#### [What you need to do]
Your task is to write out exactly the lines from the line containing "Where should I click to: Toggle" through the end of the records, inclusive at both ends.

#### [Provided records]
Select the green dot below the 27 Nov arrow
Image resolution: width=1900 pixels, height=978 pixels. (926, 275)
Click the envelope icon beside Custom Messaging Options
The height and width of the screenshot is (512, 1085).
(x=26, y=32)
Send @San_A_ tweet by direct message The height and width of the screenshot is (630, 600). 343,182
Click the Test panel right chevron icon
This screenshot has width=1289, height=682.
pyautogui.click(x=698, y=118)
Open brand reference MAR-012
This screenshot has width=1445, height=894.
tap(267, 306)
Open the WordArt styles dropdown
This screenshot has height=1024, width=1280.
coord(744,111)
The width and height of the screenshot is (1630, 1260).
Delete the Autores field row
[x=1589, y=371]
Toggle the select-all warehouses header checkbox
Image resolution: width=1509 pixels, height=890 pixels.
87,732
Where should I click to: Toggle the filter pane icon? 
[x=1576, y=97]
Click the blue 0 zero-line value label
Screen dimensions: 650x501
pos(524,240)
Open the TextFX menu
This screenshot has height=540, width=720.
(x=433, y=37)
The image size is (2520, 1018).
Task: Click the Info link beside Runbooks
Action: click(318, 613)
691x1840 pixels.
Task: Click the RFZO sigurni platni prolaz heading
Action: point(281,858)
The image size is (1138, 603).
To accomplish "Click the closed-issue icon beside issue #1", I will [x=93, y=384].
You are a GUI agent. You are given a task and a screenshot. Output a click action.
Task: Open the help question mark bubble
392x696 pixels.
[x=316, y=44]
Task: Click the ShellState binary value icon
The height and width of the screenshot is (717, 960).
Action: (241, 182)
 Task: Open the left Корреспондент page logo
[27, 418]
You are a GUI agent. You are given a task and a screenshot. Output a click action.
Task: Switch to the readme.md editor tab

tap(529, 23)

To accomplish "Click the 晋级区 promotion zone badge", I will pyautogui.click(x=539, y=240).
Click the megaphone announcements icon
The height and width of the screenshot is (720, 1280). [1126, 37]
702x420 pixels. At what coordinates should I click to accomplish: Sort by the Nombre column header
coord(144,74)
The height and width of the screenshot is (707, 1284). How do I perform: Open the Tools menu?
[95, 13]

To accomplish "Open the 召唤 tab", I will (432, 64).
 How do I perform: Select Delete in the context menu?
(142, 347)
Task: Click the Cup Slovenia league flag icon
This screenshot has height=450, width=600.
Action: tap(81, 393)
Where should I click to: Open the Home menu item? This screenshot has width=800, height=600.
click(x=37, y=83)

#### [Expected answer]
Where should I click to: Toggle the filter pane icon? 
[x=1576, y=97]
Click the blue 0 zero-line value label
Screen dimensions: 650x501
pos(524,240)
Open the TextFX menu
This screenshot has height=540, width=720.
(x=433, y=37)
The image size is (2520, 1018).
Task: Click the Info link beside Runbooks
Action: click(318, 613)
691x1840 pixels.
Task: Click the RFZO sigurni platni prolaz heading
Action: point(281,858)
The image size is (1138, 603).
To accomplish "Click the closed-issue icon beside issue #1", I will [x=93, y=384].
You are a GUI agent. You are given a task and a screenshot. Output a click action.
Task: Open the help question mark bubble
392x696 pixels.
[x=316, y=44]
Task: Click the ShellState binary value icon
The height and width of the screenshot is (717, 960).
Action: (241, 182)
 Task: Open the left Корреспондент page logo
[27, 418]
You are a GUI agent. You are given a task and a screenshot. Output a click action.
Task: Switch to the readme.md editor tab

tap(529, 23)

To accomplish "Click the 晋级区 promotion zone badge", I will pyautogui.click(x=539, y=240).
Click the megaphone announcements icon
The height and width of the screenshot is (720, 1280). [1126, 37]
702x420 pixels. At what coordinates should I click to accomplish: Sort by the Nombre column header
coord(144,74)
The height and width of the screenshot is (707, 1284). How do I perform: Open the Tools menu?
[95, 13]

To accomplish "Open the 召唤 tab", I will (432, 64).
 How do I perform: Select Delete in the context menu?
(142, 347)
Task: Click the Cup Slovenia league flag icon
This screenshot has height=450, width=600.
Action: tap(81, 393)
Where should I click to: Open the Home menu item? This screenshot has width=800, height=600.
click(x=37, y=83)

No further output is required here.